YOUR OBJECTIVE =>
Write out exactly, excluding pictures, the lines from the one containing "Task: Click the Sweden, Mexico, Switzerland" through the end of the data, both included.

PROVIDED DATA =>
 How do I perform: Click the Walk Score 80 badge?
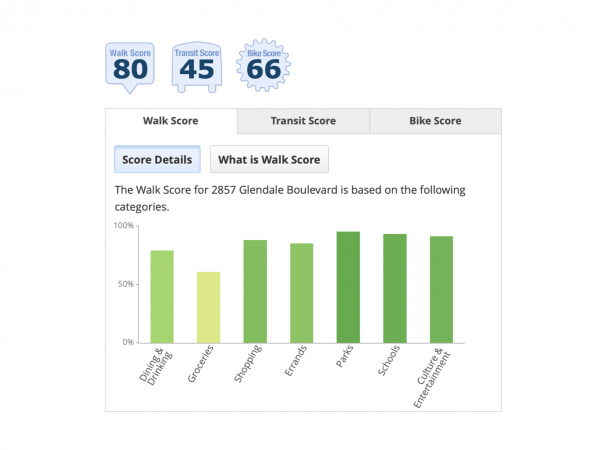130,67
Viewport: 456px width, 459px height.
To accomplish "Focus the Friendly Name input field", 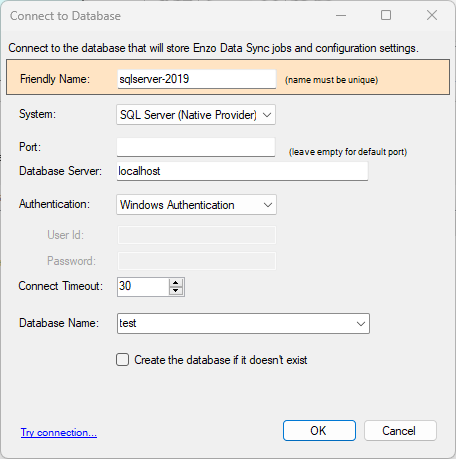I will tap(197, 79).
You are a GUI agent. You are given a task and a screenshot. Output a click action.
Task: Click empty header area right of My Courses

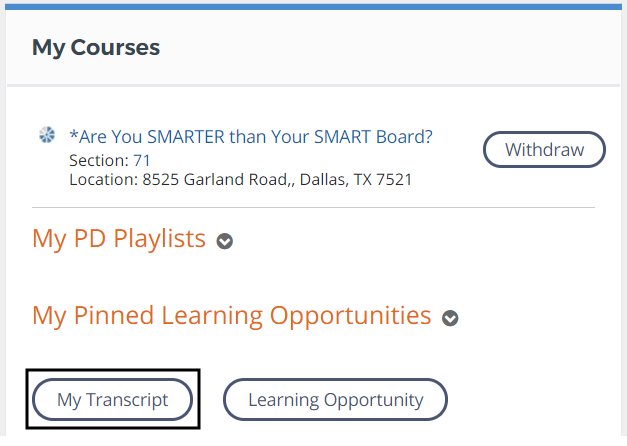[400, 47]
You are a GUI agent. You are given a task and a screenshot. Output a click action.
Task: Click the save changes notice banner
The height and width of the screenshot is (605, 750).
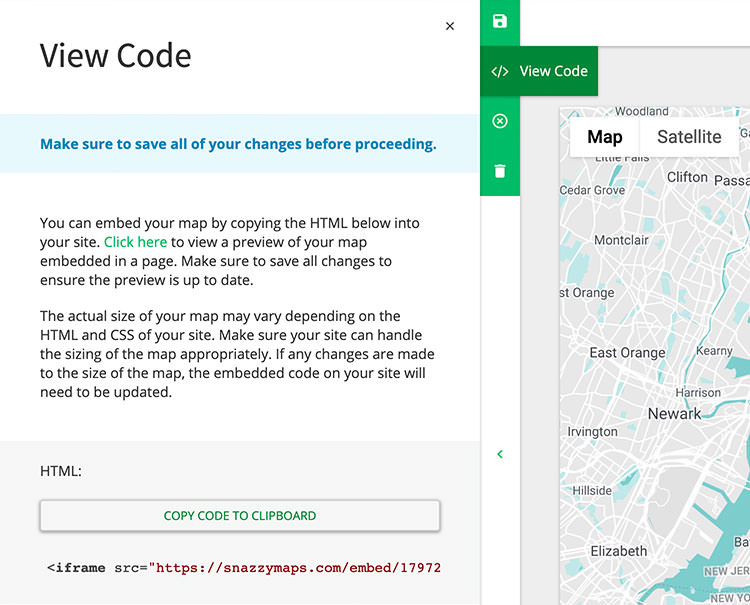pyautogui.click(x=240, y=143)
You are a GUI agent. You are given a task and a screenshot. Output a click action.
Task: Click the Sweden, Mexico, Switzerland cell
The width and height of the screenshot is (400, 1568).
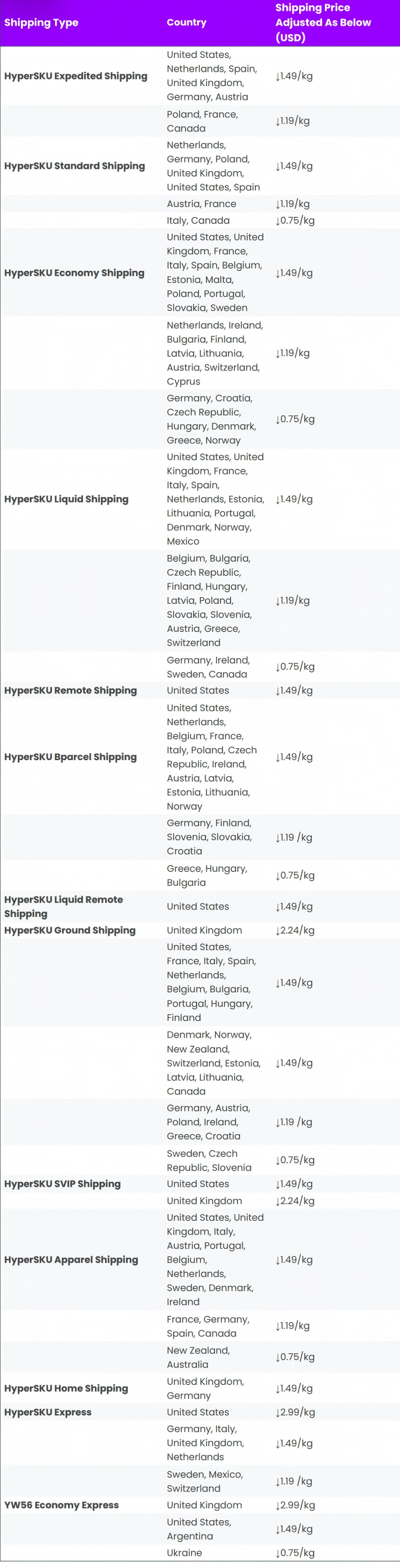pos(205,1481)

SOLUTION FOR THIS EXERCISE =>
Task: Click the Sweden, Mexico, Switzerland cell
The width and height of the screenshot is (400, 1568).
pos(205,1481)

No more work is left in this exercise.